Exercise instructions: Gather every line in the material below that contains the word "Task", and copy each one out in full.

Data to use:
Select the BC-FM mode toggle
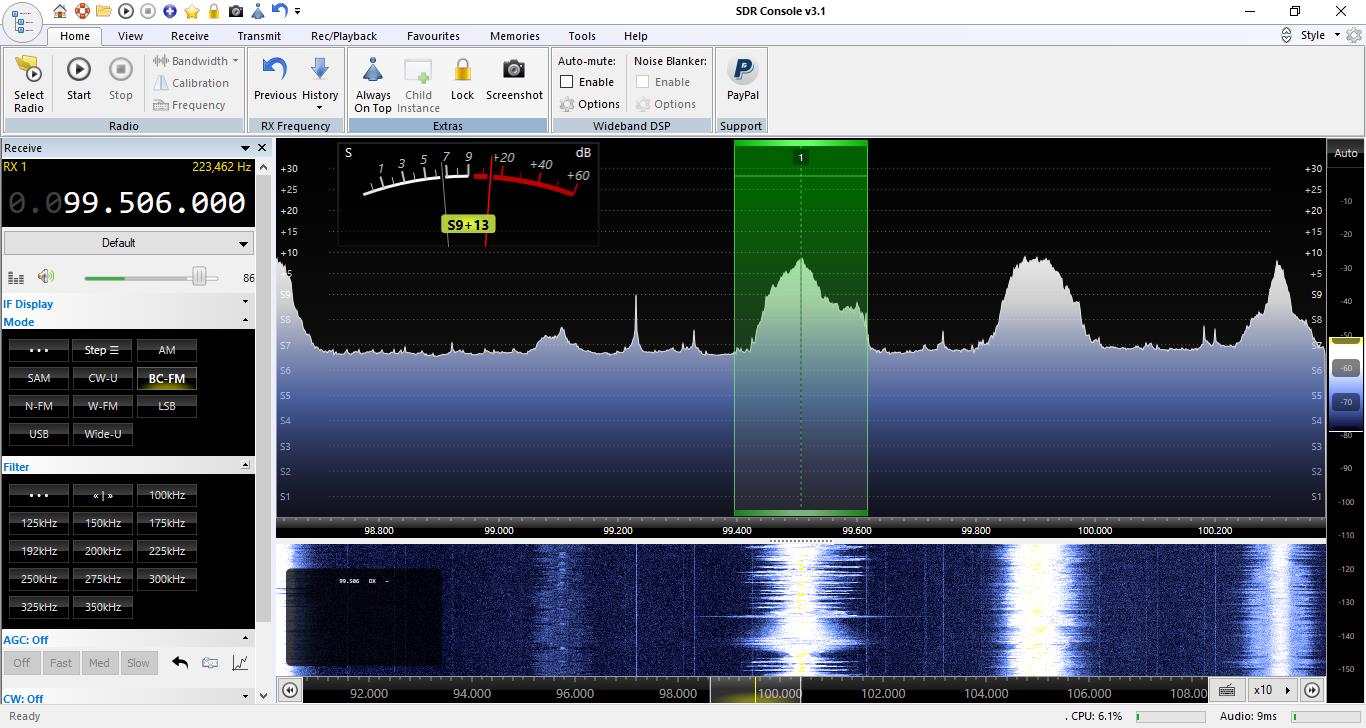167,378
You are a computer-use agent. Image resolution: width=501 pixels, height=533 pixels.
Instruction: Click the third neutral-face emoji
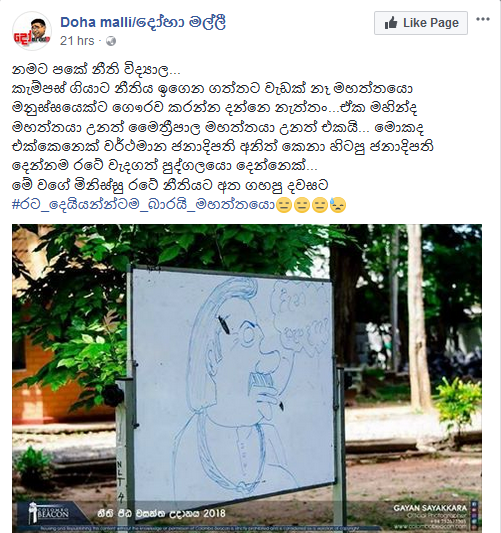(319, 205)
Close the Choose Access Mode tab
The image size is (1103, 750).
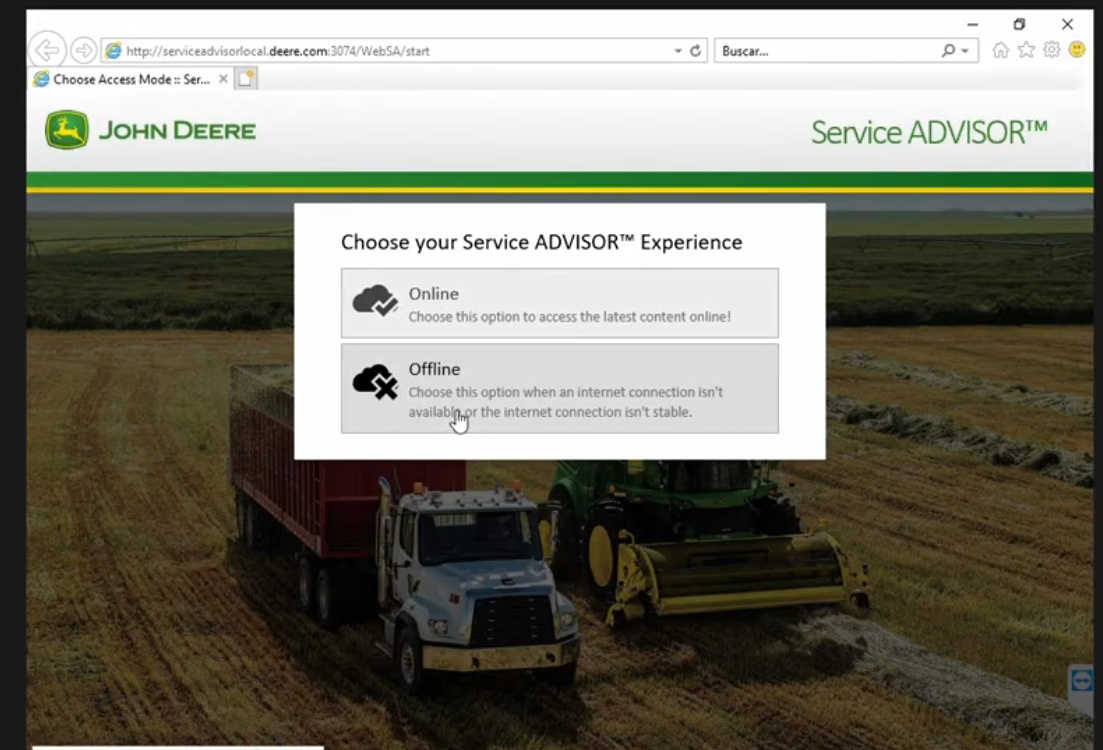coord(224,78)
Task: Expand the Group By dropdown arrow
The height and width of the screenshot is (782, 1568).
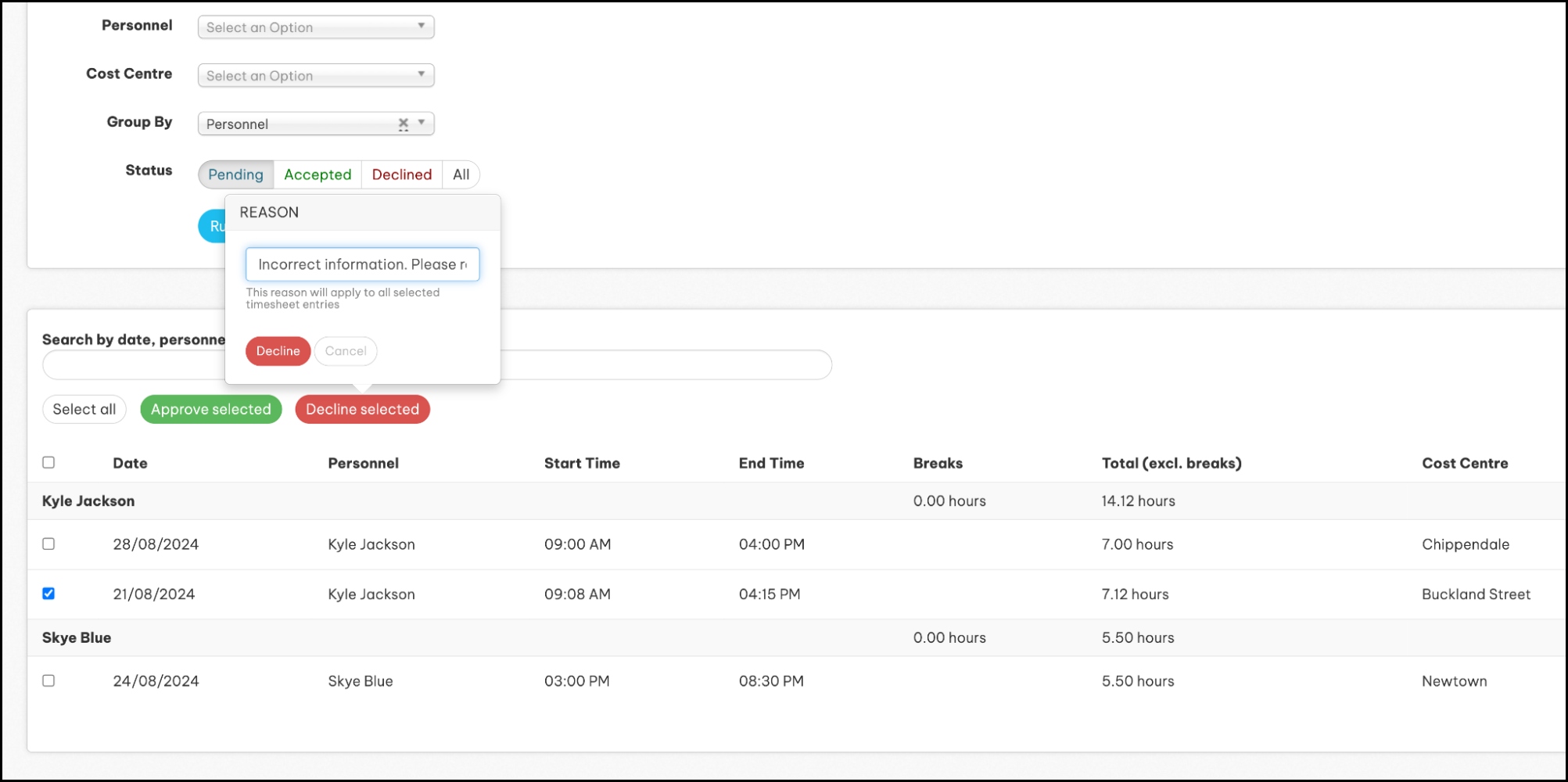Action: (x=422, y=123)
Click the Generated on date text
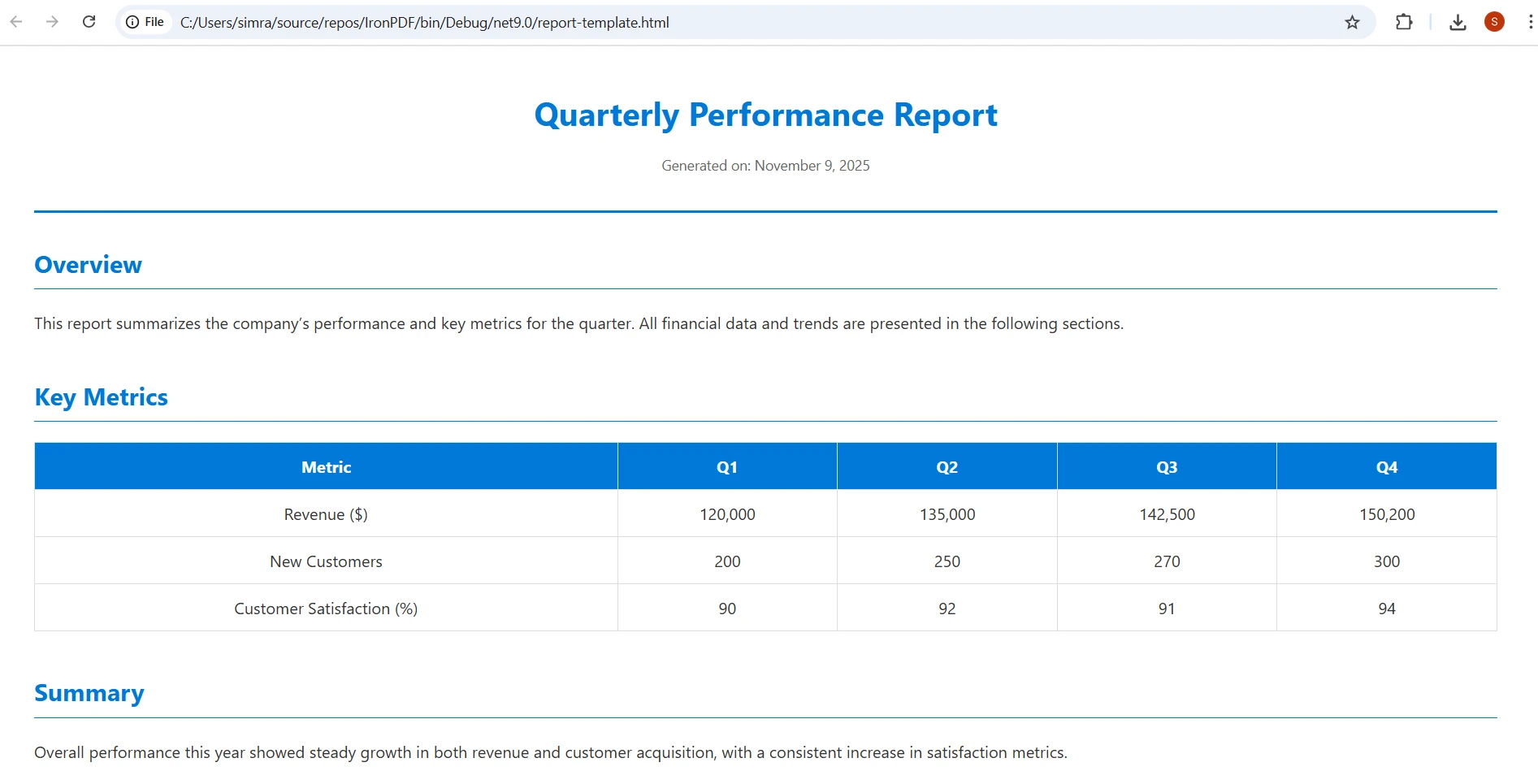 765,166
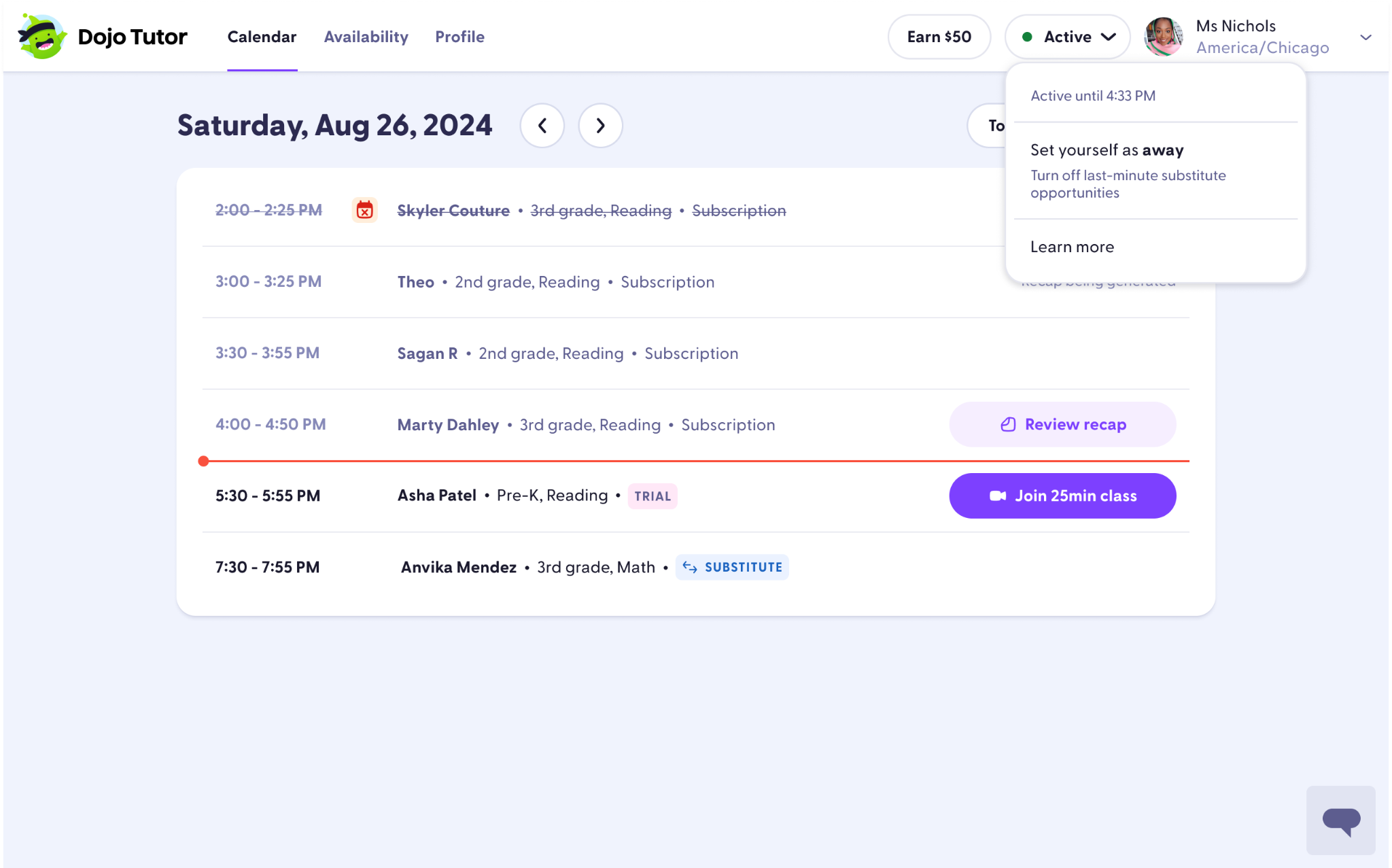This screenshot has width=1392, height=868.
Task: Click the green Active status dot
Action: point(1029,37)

Answer for this exercise:
Task: Expand the Group By dropdown arrow
Task: Click the green Active status dot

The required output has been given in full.